The Finish Line
1. Technology bubble…
2. Real estate meltdown…
3. Credit collapse…
Is there BIG TROUBLE ahead? Maybe. Maybe not. Conservatism is the theme for today. Should you be more conservative in 2011? I believe so!
Cash, CDs, Treasury Bonds, and other short-term fixed income instruments should be a part of most investors’ portfolios.
These conservative investments are essential for those in or near retirement. However this should not be the only part of your portfolio. Being too conservative runs the same risk of being too aggressive. For example, bonds run the risk of collapsing in value if interest rates spike or potential inflation rears its ugly head.
If you are too conservative you could see your purchasing power eroded by inflation. If you are too aggressive and a downturn takes place, this could seriously alter your retirement lifestyle. Diversification (spreading out your assets) and duration shortening (having less exposure to interest rate changes) should be a part of your strategies going forward into 2011.
With the global economy is in the middle of scary times with fiscal imbalances in Europe, Japan and the U.S., caution should be our theme. Adding to the mess is increased regulation, which is paralyzing companies and individuals.
Need evidence? Look at the record amounts of cash on balance sheets as executives wait in the balance to see how new regulations will impact the bottom line.

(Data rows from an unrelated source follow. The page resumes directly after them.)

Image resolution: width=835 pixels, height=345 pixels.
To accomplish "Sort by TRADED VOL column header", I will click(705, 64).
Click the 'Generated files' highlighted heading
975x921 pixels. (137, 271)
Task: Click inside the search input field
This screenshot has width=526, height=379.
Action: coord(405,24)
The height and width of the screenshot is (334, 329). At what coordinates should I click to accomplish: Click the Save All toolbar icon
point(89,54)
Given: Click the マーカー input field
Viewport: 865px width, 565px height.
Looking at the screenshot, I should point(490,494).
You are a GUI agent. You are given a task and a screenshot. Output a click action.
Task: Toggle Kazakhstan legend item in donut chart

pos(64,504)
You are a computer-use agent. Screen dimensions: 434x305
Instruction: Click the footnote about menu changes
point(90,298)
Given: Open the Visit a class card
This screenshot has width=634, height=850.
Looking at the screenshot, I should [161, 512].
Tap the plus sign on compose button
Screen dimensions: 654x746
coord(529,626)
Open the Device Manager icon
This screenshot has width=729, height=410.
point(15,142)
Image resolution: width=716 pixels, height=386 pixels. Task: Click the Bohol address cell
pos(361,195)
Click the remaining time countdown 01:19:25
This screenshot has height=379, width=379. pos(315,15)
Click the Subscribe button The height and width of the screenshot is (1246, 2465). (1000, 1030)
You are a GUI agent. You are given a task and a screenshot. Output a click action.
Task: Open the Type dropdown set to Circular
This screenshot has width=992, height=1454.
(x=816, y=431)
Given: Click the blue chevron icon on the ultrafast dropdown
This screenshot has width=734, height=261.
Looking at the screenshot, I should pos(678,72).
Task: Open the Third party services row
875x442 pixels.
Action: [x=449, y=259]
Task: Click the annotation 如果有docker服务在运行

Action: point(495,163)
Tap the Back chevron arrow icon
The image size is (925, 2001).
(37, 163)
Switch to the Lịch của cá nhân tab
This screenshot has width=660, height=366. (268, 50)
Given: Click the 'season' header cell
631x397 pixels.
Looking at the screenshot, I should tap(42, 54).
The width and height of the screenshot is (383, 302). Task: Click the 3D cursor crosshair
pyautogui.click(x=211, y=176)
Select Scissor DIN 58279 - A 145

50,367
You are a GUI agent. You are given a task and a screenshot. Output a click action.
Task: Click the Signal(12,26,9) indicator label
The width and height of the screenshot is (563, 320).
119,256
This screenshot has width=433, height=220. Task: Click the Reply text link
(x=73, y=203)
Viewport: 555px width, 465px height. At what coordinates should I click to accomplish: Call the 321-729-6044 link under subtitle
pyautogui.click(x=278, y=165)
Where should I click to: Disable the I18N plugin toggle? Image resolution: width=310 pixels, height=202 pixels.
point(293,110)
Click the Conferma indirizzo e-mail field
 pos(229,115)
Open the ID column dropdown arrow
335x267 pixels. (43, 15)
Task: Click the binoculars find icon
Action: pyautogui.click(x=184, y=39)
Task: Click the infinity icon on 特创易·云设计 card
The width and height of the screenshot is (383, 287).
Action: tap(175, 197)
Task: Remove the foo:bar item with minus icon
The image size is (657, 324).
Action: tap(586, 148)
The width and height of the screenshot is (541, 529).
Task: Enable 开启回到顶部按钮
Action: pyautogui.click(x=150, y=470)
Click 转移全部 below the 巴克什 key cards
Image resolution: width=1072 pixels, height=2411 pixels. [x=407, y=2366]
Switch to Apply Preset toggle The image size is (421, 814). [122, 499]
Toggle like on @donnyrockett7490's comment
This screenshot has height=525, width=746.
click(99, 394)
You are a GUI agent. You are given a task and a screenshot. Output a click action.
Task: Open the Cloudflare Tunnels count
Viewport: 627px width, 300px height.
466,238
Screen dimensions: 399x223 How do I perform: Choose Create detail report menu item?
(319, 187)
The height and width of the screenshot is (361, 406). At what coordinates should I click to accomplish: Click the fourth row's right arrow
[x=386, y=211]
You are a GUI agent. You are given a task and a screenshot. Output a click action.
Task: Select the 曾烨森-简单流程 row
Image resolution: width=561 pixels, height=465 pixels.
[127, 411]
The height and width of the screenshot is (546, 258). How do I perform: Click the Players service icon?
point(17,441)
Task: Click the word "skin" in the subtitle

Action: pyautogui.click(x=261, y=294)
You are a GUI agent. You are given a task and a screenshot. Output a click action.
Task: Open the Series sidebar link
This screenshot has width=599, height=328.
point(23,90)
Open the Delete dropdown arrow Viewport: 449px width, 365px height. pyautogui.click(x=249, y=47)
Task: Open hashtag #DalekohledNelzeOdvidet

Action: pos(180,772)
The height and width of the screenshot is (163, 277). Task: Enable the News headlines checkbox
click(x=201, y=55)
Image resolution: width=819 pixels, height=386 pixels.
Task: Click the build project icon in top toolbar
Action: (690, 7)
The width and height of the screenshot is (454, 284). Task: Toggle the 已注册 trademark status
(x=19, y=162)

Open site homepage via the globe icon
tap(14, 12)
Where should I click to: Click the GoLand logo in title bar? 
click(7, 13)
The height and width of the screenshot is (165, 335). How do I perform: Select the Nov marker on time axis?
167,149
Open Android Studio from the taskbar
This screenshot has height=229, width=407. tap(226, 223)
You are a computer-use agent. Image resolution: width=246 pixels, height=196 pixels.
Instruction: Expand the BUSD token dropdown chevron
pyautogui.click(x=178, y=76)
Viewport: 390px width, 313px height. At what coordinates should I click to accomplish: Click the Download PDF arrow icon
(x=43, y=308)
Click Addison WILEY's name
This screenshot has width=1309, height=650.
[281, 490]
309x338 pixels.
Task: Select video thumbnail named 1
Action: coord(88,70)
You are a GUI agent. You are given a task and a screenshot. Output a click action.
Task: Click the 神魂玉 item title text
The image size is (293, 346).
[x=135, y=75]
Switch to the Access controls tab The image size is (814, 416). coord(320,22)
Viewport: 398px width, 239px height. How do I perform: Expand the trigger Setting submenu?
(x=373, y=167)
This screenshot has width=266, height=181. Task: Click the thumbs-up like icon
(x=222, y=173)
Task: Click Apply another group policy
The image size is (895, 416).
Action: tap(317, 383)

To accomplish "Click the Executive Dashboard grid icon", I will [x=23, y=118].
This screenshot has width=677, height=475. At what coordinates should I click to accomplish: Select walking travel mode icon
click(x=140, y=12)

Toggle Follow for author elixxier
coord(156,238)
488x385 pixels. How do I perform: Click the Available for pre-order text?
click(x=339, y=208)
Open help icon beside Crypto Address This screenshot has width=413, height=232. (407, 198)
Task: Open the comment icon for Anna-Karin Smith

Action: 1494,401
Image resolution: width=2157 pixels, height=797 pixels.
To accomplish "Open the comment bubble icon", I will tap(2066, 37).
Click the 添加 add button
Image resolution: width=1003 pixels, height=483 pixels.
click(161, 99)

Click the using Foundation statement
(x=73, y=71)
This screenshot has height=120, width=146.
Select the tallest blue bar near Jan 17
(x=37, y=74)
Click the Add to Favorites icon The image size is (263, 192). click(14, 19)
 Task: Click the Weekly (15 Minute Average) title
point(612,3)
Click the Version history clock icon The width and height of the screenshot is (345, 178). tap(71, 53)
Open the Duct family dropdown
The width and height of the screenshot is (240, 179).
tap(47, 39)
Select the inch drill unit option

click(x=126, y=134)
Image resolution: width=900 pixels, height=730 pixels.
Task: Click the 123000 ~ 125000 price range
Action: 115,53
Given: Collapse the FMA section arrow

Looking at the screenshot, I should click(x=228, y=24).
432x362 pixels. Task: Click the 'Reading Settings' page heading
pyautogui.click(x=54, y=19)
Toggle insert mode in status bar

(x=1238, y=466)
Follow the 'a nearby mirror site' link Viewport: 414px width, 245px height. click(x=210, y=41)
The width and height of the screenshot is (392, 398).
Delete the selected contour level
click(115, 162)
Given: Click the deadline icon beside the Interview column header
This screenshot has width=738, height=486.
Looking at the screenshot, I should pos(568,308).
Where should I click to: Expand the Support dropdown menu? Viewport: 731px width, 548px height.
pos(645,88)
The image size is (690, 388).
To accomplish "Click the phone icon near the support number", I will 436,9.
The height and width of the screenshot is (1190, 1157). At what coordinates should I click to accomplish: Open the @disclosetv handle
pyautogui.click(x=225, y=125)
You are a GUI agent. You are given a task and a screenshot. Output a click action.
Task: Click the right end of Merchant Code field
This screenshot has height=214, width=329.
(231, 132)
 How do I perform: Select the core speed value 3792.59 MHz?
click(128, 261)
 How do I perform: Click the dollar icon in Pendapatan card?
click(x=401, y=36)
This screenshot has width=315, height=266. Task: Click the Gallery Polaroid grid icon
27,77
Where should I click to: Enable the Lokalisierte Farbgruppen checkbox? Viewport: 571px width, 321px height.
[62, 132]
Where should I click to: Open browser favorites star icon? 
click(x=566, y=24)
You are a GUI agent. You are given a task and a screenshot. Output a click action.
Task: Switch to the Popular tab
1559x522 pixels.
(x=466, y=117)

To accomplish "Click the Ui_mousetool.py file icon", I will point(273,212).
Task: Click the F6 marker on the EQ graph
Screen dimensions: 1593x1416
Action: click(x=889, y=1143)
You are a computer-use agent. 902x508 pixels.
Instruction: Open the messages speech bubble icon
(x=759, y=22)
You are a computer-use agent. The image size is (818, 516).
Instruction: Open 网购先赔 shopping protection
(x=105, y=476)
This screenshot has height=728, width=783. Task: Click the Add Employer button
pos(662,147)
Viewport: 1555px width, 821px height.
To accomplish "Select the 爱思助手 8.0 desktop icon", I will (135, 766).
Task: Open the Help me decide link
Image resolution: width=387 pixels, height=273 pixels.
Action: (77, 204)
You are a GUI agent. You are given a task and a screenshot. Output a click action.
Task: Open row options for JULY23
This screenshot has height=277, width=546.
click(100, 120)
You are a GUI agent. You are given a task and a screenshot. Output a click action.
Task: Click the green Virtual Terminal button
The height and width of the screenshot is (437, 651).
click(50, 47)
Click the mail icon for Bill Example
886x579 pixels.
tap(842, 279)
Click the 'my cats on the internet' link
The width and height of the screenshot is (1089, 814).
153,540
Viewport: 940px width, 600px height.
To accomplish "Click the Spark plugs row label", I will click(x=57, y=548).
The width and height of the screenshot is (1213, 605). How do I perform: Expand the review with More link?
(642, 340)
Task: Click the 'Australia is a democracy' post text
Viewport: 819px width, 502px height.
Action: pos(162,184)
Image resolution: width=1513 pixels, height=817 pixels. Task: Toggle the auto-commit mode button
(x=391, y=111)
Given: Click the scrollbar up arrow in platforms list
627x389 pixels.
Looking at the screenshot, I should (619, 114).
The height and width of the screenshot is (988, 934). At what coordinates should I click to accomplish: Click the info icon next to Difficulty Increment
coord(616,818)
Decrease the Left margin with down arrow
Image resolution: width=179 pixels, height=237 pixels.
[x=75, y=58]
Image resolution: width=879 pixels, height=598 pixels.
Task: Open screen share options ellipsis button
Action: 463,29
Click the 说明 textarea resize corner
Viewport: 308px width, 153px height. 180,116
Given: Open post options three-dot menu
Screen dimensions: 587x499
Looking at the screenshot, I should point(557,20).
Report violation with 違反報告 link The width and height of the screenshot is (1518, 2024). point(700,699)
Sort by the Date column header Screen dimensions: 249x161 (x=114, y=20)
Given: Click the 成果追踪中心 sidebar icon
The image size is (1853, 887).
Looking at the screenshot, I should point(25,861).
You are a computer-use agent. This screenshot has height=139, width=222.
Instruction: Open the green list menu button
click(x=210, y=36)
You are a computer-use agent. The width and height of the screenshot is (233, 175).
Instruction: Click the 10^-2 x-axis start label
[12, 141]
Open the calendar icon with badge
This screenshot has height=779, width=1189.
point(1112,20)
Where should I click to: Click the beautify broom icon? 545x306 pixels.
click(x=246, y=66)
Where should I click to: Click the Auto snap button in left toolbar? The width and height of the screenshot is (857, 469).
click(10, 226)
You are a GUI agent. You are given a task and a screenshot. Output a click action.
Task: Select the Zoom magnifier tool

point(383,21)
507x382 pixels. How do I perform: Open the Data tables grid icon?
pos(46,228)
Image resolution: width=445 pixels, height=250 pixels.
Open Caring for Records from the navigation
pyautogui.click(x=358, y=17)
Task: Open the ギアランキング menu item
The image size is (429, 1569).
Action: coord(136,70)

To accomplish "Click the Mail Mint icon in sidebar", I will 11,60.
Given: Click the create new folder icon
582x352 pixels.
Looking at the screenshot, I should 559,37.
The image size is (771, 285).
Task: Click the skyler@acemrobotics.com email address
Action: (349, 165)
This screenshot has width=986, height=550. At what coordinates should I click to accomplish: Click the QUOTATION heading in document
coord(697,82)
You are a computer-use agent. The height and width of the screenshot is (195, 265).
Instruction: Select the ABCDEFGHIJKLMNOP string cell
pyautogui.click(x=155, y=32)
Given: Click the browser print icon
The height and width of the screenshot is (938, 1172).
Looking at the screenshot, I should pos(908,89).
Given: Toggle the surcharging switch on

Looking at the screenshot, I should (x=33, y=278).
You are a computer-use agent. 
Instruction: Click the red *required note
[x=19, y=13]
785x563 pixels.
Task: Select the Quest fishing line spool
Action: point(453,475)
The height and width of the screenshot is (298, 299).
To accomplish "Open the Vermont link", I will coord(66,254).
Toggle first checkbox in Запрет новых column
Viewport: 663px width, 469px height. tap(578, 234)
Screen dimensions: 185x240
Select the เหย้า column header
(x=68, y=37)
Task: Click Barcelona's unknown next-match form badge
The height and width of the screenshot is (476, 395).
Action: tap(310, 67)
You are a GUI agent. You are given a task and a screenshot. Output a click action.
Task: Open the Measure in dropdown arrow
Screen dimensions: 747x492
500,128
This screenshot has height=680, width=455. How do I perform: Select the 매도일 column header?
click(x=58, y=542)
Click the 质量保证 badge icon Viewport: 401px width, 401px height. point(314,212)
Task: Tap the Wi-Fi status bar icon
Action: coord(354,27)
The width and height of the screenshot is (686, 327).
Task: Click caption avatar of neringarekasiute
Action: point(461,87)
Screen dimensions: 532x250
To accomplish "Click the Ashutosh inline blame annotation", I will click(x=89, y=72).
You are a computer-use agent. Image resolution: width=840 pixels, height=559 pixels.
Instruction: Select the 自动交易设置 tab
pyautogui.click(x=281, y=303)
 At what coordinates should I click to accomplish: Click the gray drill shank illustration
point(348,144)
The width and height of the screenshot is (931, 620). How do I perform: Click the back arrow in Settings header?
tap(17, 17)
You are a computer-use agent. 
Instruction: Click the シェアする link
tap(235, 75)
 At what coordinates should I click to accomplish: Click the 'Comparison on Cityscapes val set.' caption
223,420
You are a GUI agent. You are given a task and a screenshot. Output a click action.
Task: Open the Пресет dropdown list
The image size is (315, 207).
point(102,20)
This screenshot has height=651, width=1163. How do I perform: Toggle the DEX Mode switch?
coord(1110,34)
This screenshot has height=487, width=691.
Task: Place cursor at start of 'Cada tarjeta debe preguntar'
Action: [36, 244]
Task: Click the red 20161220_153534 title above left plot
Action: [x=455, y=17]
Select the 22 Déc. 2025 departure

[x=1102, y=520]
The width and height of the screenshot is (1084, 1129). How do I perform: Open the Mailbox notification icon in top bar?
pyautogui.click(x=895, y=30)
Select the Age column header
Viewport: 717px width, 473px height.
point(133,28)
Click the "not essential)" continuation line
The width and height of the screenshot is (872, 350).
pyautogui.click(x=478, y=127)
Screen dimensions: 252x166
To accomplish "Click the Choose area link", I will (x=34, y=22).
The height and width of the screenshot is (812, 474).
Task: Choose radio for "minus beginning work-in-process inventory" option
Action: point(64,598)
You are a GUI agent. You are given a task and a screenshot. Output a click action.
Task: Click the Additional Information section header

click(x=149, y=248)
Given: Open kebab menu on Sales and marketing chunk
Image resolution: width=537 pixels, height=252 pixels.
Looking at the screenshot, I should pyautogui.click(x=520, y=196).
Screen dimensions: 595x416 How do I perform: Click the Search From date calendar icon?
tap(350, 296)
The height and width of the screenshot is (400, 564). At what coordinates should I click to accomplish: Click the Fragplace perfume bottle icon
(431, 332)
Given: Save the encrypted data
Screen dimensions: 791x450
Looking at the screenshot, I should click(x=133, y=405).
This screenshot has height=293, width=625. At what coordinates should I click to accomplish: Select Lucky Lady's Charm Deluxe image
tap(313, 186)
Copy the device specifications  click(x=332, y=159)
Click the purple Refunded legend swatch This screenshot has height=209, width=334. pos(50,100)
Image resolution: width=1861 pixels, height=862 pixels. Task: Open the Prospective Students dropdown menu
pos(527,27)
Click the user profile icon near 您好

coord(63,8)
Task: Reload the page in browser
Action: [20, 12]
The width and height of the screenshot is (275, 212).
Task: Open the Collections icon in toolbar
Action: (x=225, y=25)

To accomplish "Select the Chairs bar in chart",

It’s not all sour grapes though! What has been very encouraging is the plethora of strong earnings reports coming from Corporate America. The biggest risks are the dual threats of deflation (declining prices) for certain goods like real estate and inflation (increasing prices) for certain goods like food and steel. I still like the emerging markets (Brazil, India, and China to name a few). At Faith-Based Investor, we plan to continue focusing on company fundamentals and looking at valuations as a way to manage risk.
What does this mean to you, the investor? Let’s take some profits “off the table” and take a more cautious approach in 2011. This doesn’t mean sell everything and go to cash it just means it’s better to be safe than sorry!